··· Supplied information
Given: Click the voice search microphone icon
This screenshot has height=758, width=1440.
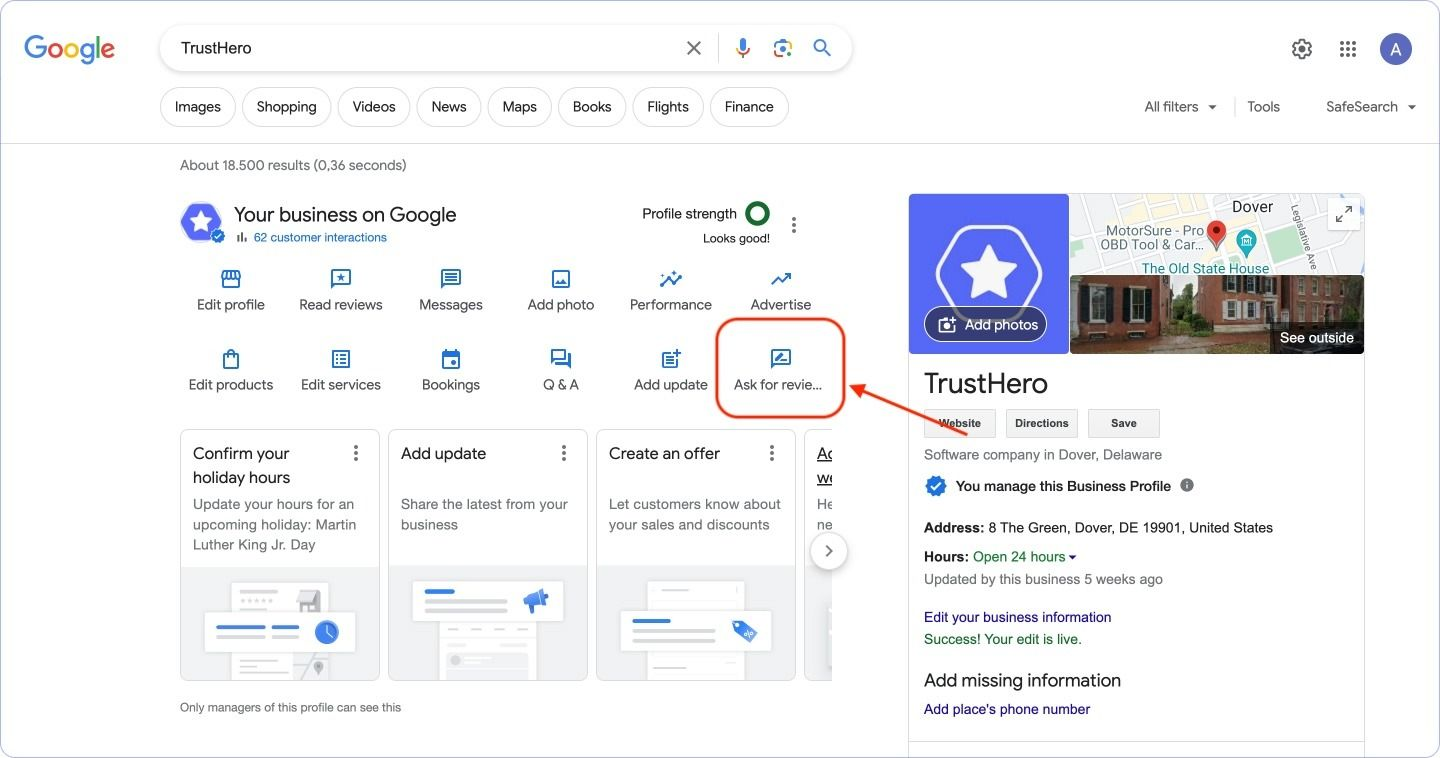Looking at the screenshot, I should (742, 48).

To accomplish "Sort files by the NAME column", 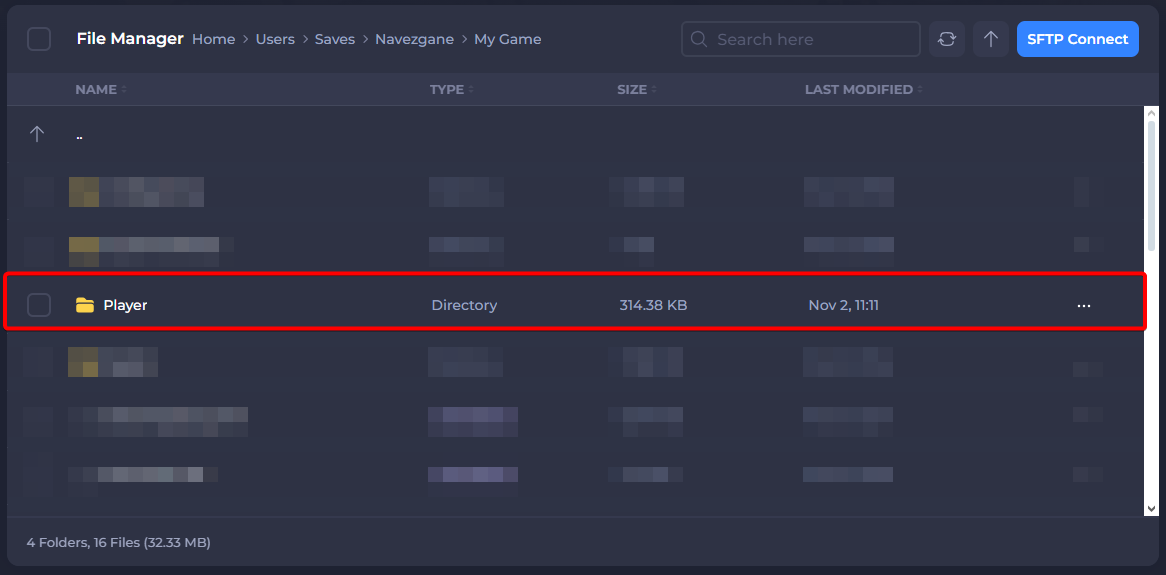I will pyautogui.click(x=96, y=89).
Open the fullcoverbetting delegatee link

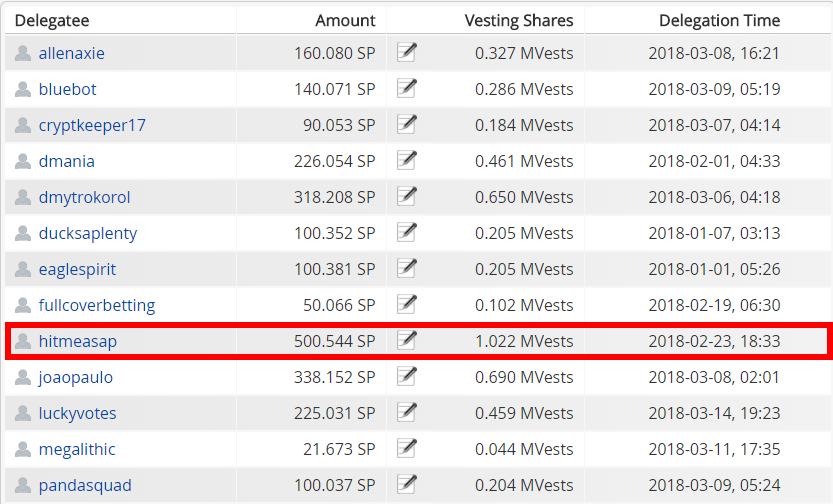(97, 305)
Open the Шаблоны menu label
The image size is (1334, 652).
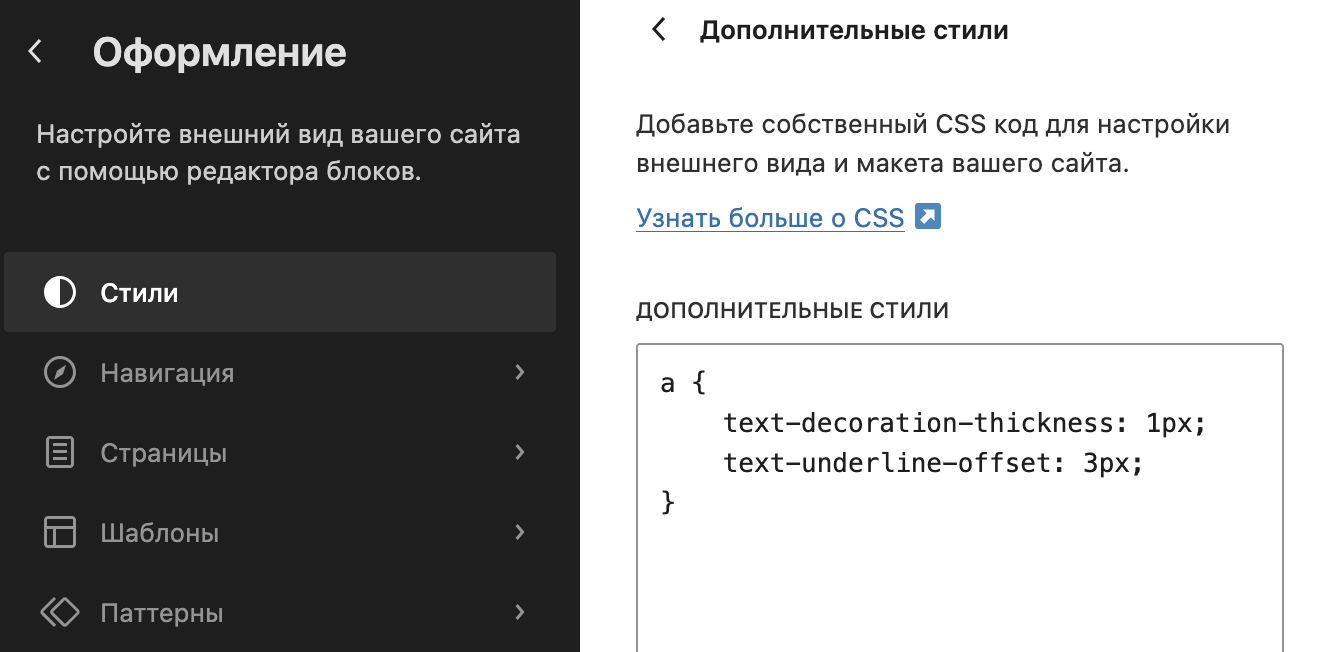pos(160,533)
······
● Work to be completed: Please write out the lines above, beginning at the line with "Open the fullcoverbetting delegatee link" and ending at the last line of the records, exactly as they appear and without pictures.

● Solution to the problem:
Open the fullcoverbetting delegatee link

(97, 305)
Open the Шаблоны menu label
The image size is (1334, 652).
pos(160,533)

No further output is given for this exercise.